In 2019, the median household income was $5,725 per month, according to US Census data, which means a payment of $550 would increase a family’s income by 9.6%. The 2021 American Recovery Plan (ARP) will raise the EITC. Low paid working adults without children will also receive a nice boost to income. According to the Center on Budget and Policy Priorities (CBPP), ARP will raise the maximum EITC for ‘childless workers’ from about $540 to approximately $1,500, raise the income cap for them to qualify from about $16,000 to at least $21,000, and expand the age range of those eligible to include younger adults aged 19-24 who are not full-time students and those aged 65 and over. The CBPP projects these programmes will provide income support to over 17 million Americans. Two studies indicate that the CTC and the EITC should lead to a historic reduction in child poverty. A Columbia University study from the Center on Poverty and Social Policy found that those measures would almost halve child poverty, from 14.7% in December 2020 to a projected 7.8% in 2022.

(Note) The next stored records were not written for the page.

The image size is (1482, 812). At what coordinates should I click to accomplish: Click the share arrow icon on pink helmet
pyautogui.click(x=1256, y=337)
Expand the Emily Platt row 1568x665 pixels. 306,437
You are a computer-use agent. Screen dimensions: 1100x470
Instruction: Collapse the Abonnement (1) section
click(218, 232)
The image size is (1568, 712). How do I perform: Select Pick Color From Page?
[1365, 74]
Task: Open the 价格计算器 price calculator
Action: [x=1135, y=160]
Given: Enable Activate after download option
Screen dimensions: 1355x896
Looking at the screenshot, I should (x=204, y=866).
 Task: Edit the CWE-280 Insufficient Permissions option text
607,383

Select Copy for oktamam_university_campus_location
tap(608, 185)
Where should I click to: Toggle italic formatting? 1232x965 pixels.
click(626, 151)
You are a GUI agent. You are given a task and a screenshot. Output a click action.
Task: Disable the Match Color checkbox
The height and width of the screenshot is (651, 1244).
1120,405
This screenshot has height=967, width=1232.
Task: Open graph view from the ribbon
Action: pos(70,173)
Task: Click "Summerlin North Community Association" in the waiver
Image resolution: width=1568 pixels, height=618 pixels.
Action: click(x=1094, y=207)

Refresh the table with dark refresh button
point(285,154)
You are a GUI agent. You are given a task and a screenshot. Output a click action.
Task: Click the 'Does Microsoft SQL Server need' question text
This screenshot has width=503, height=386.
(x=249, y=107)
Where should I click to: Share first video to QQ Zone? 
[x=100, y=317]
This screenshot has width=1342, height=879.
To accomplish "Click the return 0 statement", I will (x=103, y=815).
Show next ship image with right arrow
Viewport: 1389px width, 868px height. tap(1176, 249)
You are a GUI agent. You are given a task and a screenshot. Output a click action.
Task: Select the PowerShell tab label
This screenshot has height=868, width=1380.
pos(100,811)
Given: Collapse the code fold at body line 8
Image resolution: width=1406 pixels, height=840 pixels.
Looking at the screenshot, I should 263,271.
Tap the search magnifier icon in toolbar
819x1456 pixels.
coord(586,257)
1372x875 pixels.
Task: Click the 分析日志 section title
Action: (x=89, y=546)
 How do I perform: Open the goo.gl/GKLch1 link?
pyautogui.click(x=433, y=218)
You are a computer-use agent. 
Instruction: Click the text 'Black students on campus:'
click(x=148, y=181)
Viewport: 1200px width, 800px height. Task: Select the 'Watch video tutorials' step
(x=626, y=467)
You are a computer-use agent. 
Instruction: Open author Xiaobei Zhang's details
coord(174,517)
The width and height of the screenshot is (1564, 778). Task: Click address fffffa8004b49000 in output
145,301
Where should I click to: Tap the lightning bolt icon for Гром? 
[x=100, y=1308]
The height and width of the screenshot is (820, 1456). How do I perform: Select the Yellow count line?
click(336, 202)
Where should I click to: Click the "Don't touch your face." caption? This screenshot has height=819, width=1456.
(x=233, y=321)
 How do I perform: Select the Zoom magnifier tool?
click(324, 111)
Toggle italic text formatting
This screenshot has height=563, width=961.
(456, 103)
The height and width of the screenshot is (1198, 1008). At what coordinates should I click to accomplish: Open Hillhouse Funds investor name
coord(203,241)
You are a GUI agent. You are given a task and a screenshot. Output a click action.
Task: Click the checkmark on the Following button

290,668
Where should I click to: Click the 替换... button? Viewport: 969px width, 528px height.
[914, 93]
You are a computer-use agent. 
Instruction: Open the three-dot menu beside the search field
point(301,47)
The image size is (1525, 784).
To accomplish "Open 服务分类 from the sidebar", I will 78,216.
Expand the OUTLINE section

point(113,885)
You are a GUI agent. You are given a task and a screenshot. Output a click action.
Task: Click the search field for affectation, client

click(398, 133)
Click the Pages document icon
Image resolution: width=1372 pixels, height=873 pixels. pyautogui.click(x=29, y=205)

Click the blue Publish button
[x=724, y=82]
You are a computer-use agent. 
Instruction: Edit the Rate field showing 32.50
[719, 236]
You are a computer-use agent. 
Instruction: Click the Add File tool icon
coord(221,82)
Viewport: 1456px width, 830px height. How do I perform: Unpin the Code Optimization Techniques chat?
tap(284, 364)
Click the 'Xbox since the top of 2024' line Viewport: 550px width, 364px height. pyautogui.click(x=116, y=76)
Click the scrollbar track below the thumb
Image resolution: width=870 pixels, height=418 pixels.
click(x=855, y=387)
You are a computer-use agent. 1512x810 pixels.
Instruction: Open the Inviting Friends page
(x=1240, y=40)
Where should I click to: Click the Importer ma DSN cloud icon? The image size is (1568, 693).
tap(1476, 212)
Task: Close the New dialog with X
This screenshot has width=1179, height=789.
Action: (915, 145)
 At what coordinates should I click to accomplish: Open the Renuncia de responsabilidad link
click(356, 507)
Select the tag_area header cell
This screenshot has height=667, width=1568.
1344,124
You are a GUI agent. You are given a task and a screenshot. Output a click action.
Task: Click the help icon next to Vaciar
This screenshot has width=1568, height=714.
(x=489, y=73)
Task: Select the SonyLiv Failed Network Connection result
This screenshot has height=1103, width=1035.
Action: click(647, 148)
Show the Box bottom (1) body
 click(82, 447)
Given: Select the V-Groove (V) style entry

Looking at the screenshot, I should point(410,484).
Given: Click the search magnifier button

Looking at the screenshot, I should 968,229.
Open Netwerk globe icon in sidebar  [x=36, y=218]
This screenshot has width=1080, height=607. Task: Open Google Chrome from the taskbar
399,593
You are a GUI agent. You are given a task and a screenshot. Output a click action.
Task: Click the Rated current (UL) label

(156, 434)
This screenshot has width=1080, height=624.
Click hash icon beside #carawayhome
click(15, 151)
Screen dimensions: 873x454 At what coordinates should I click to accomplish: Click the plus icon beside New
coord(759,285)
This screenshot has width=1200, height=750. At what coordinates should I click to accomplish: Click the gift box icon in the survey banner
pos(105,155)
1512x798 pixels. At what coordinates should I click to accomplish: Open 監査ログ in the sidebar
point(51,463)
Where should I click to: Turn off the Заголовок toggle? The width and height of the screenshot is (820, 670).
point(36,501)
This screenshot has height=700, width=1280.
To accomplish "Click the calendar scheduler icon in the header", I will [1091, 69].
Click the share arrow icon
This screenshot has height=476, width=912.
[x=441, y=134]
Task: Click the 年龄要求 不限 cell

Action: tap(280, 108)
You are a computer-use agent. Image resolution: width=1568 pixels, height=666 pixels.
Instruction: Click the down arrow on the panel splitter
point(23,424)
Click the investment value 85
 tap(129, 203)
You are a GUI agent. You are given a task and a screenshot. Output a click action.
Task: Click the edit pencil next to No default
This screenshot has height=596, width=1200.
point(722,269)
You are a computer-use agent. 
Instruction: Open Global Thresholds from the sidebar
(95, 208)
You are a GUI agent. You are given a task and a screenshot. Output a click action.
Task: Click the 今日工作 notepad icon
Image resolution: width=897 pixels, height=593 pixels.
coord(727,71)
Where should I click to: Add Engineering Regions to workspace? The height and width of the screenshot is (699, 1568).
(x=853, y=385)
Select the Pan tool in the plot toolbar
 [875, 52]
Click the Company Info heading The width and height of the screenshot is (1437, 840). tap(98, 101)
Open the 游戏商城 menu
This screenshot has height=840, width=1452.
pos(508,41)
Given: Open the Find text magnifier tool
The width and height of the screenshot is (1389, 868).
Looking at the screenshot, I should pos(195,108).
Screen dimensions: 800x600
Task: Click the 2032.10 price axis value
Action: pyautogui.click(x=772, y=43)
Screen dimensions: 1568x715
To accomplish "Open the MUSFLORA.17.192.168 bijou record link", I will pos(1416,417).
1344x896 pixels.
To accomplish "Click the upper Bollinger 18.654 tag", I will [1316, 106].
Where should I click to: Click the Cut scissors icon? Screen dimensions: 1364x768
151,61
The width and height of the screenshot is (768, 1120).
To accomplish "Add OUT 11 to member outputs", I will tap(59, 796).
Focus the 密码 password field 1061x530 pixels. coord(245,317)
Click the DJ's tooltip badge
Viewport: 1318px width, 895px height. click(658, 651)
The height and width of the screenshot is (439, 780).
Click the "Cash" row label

The $1.9tn American Rescue Plan signed into law by President Biden in March includes several provisions aimed at income transfers; these programmes represent a significant increase in household income for lower income earners starting as soon as July 2021.
The Center on Poverty and Social Policy estimates that the CTC and EITC would reduce the number of children in poverty by more than 47% and lift 5.2 million children above half the poverty line, referred to as deep poverty.
Biden proposal to overhaul the tax code is centered around the following points:
- Raise the top personal income tax rate back to 39.6% from 37%;
- Raise the top corporate income tax from 21% to 28%;
- Tax capital gains and dividends at ordinary rates for those with annual incomes over $1 million;
- Tax profits earned from foreign subsidiaries of US firms at 21%;
- Impose a 15% minimum tax on book income of large companies (at least $100 million annual net income); and
- Apply social security payroll tax for those earning over $400,000 a year.
The Biden fiscal plan is aimed at reducing meaningfully income inequality for low-to middle-income households. According to the Tax Policy Center (TPC) analysis of the 2021 American Rescue Plan, a household in the lowest quintile would receive an average tax cut of $2,800 this year, boosting their after-tax income by 20.4% (see table 1). The after-tax income gains for the second and middle quintile is 9.3% and 5.5%, respectively. There are no gains in income for the top five percentiles.
A household in the lowest quintile would receive an average tax cut of $2,800 this year, boosting their after-tax income by 20.4%.
We think there may be an incremental narrowing in income inequality if the Biden tax agenda is implemented mostly in its entirety in 2022. According to the Tax Foundation, taxpayers in the top 1% would see their after-tax incomes decline by 11.3% due to an expected hike in the upper income tax bracket (see figure 6). The top 5% would see a 1.3% reduction in after-tax incomes. However, taxpayers in the lower income quintiles would see a sizeable jump in after-tax incomes, with the lowest quintile seeing a 10.8% boost, while the second quintile sees a 3.6% rise.